=== WORK INSTRUCTION ===
Your answer must be the line containing "1344x896 pixels." and each following line to the end of the listing below, copied exactly, with pictures removed and nothing added.

=== ENTRIES SHOWN ===
——————————

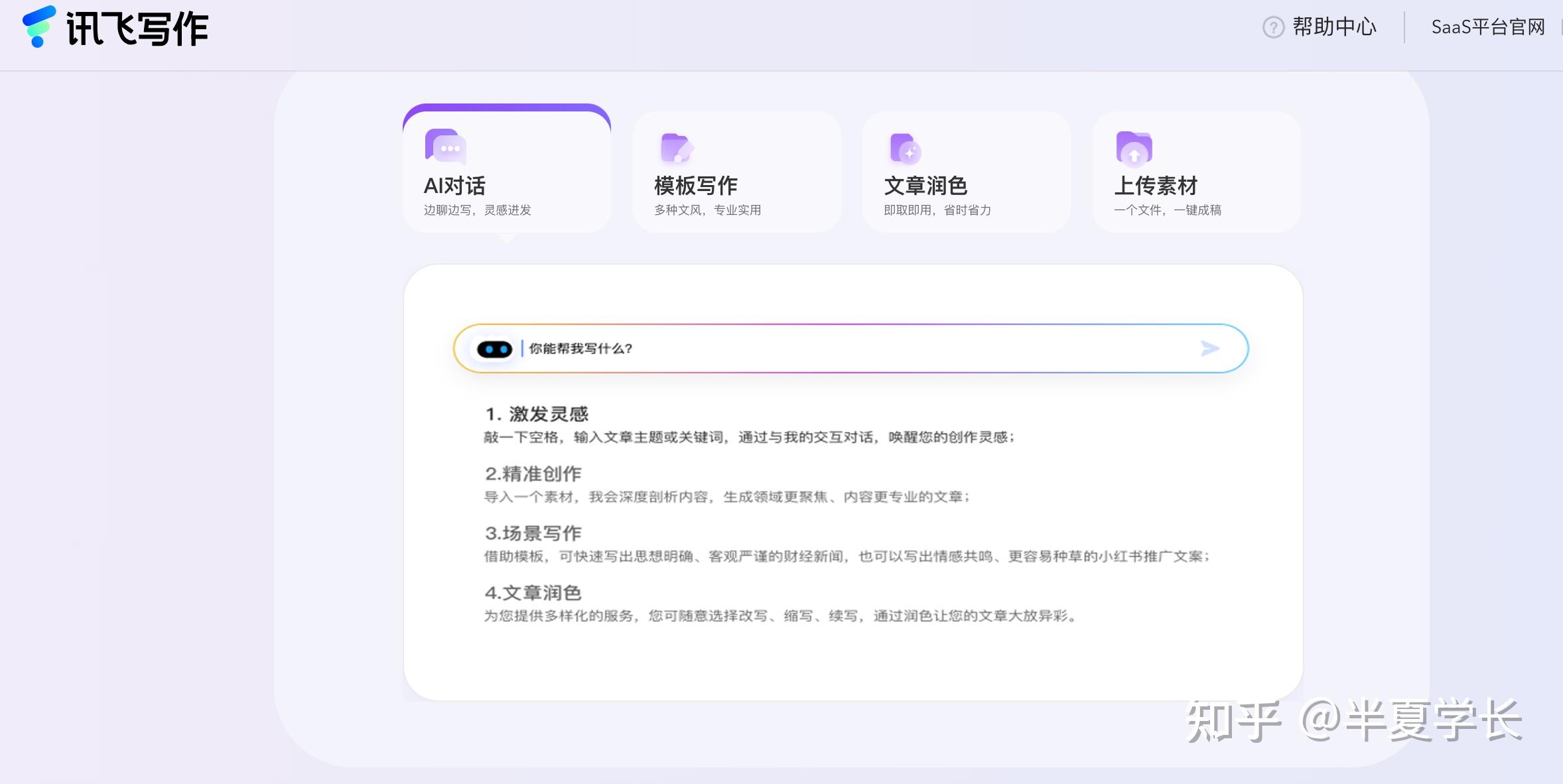Open the 帮助中心 link
The height and width of the screenshot is (784, 1563).
pyautogui.click(x=1334, y=27)
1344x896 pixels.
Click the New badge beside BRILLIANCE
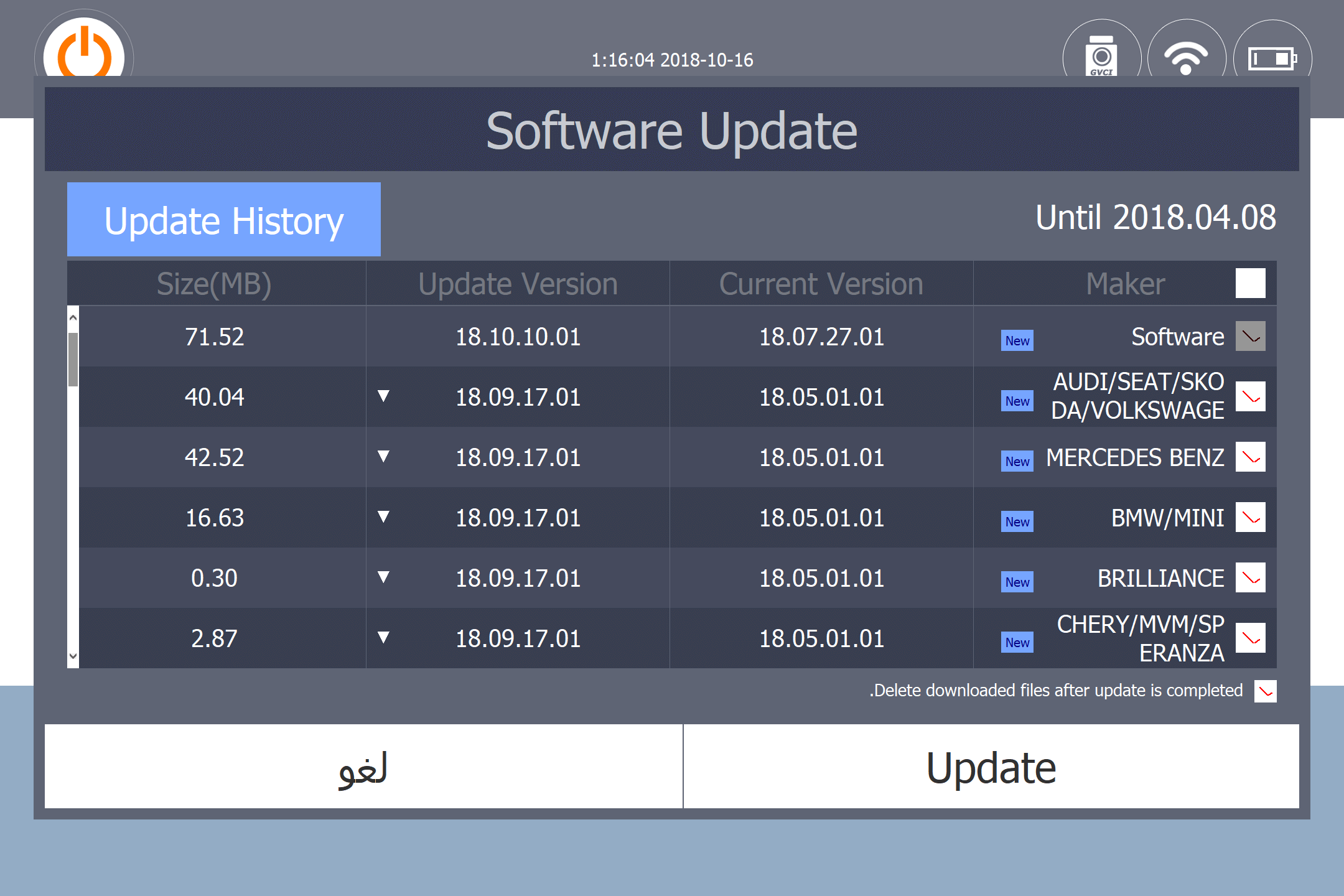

——————————

=== SOLVED PROBLEM ===
1344x896 pixels.
Click the New badge beside BRILLIANCE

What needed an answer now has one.